Given request >> Continue the article on Selenium and mobile app testing, picking up right after its last line.

Excerpted passage >>
Mobile testing has become a requirement and testers who want expand their testing knowledge and efficiency should be able to perform mobile testing as well. There is so much software now accessible from your browsers, and most of these websites have a matching app. If you are using Selenium for your testing, you are testing web applications, so there is a good chance that your company also has at least one mobile app.

So “ Can Selenium be used for mobile testing? ” The short answer would be “Not really”, but don’t despair just yet, there is a longer answer to that question.

The long answer would be: “You cannot use Selenium for mobile app testing, but there are frameworks based on/ compatiable / integratable with Selenium especially created for mobile automated testing. You can still use Selenium for mobile website testing.”

Things To Consider When Automating Mobile App Testing

  • costs and assets

  • integrated app development and testing cycle link

  • tools and technology: test automation frameworks

  • test coverage and reusability: open standards mean no vendor lock-in

  • improve effectiveness and finalize sooner

Focus Areas In Testing For Mobile Apps And Games

  • user interface and functionality

  • graphics performance

  • usability and user experience (i.e. good entertainment)

Given material >>

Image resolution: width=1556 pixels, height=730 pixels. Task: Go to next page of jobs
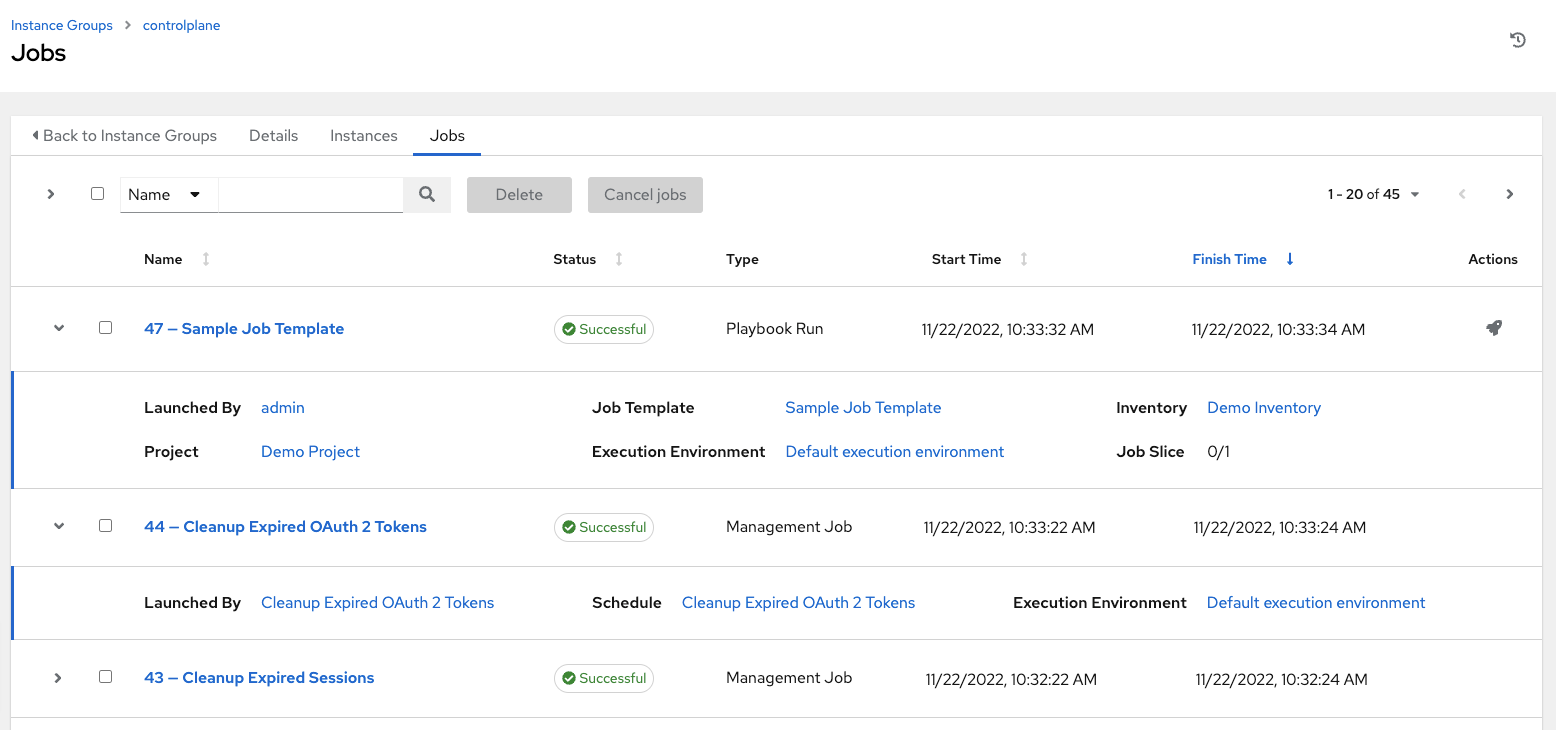tap(1510, 194)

Answer below >>
  • multi-user features

  • social integration

  • security and liabilities

Good Mobile Test Automation Frameworks

  • Appium: Executing Tests On Real Devices On A Cloud Service. Appium is a mobile test automation framework (and tool) for native, hybrid and mobile-web apps for iOS and Android. It uses JSONWireProtocol internally to interact with iOS and Android apps using Selenium’s WebDriver.

  • Robotium is an Android test automation framework that fully supports native and hybrid applications. Robotium makes it easy to write powerful and robust automatic black-box UI tests for Android applications. With the support of Robotium, test case developers can write function, system and user acceptance test scenarios, spanning multiple Android activities.

  • UIautomator, by Google, provides an efficient way to test UIs. It creates automated functional test cases that can be executed against apps on real Android devices and emulators. It includes a viewer, which is a GUI tool to scan and analyze the UI components of an Android app.

  • Espresso, by Google, is a pretty new test automation framework that got open-sourced just last year, making it available for developers and testers to hammer out their UIs. Espresso has an API that is small, predictable, easy to learn and built on top of the Android instrumentation framework. You can quickly write concise and reliable Android UI tests with it.

  • Calabash is a cross-platform test automation framework for Android and iOS native and hybrid applications. Calabash’s easy-to-understand syntax enables even non-technical people to create and execute automated acceptance tests for apps on both of these mobile platforms.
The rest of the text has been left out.